# Provided data:
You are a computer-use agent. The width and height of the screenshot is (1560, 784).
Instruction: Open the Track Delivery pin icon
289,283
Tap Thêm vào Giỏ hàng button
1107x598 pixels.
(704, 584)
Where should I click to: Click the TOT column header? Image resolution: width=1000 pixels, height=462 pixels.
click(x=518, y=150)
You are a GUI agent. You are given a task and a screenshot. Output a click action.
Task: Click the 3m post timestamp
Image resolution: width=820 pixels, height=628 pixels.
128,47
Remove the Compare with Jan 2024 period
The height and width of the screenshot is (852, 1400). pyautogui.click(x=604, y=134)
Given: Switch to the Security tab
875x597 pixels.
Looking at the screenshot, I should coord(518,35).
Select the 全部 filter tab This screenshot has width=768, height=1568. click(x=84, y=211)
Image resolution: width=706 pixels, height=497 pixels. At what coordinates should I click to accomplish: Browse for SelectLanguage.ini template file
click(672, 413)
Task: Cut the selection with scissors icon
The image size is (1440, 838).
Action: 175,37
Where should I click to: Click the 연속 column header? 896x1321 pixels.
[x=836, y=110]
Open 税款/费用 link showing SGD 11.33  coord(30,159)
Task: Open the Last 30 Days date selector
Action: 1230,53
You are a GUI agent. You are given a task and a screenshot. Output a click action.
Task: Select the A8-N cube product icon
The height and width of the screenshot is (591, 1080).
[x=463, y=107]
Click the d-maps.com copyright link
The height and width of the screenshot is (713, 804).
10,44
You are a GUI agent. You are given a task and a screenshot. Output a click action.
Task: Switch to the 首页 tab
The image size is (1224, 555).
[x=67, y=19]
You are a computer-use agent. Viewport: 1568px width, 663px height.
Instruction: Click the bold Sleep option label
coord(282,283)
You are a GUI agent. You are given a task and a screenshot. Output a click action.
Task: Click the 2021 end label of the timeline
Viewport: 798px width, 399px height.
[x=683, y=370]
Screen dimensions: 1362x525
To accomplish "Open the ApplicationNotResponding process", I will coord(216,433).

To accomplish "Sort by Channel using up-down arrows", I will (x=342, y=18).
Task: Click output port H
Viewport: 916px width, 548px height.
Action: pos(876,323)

# Instruction:
Copy the items word for word, starting at the very beginning and ending with the line that contains "coord(282,283)", including that line.

# Final result:
You are a computer-use agent. The width and height of the screenshot is (1560, 784).
Instruction: Open the Track Delivery pin icon
289,283
Tap Thêm vào Giỏ hàng button
1107x598 pixels.
(704, 584)
Where should I click to: Click the TOT column header? Image resolution: width=1000 pixels, height=462 pixels.
click(x=518, y=150)
You are a GUI agent. You are given a task and a screenshot. Output a click action.
Task: Click the 3m post timestamp
Image resolution: width=820 pixels, height=628 pixels.
128,47
Remove the Compare with Jan 2024 period
The height and width of the screenshot is (852, 1400). pyautogui.click(x=604, y=134)
Given: Switch to the Security tab
875x597 pixels.
Looking at the screenshot, I should coord(518,35).
Select the 全部 filter tab This screenshot has width=768, height=1568. click(x=84, y=211)
Image resolution: width=706 pixels, height=497 pixels. At what coordinates should I click to accomplish: Browse for SelectLanguage.ini template file
click(672, 413)
Task: Cut the selection with scissors icon
The image size is (1440, 838).
Action: 175,37
Where should I click to: Click the 연속 column header? 896x1321 pixels.
[x=836, y=110]
Open 税款/费用 link showing SGD 11.33  coord(30,159)
Task: Open the Last 30 Days date selector
Action: 1230,53
You are a GUI agent. You are given a task and a screenshot. Output a click action.
Task: Select the A8-N cube product icon
The height and width of the screenshot is (591, 1080).
[x=463, y=107]
Click the d-maps.com copyright link
The height and width of the screenshot is (713, 804).
10,44
You are a GUI agent. You are given a task and a screenshot. Output a click action.
Task: Switch to the 首页 tab
The image size is (1224, 555).
[x=67, y=19]
You are a computer-use agent. Viewport: 1568px width, 663px height.
Instruction: Click the bold Sleep option label
coord(282,283)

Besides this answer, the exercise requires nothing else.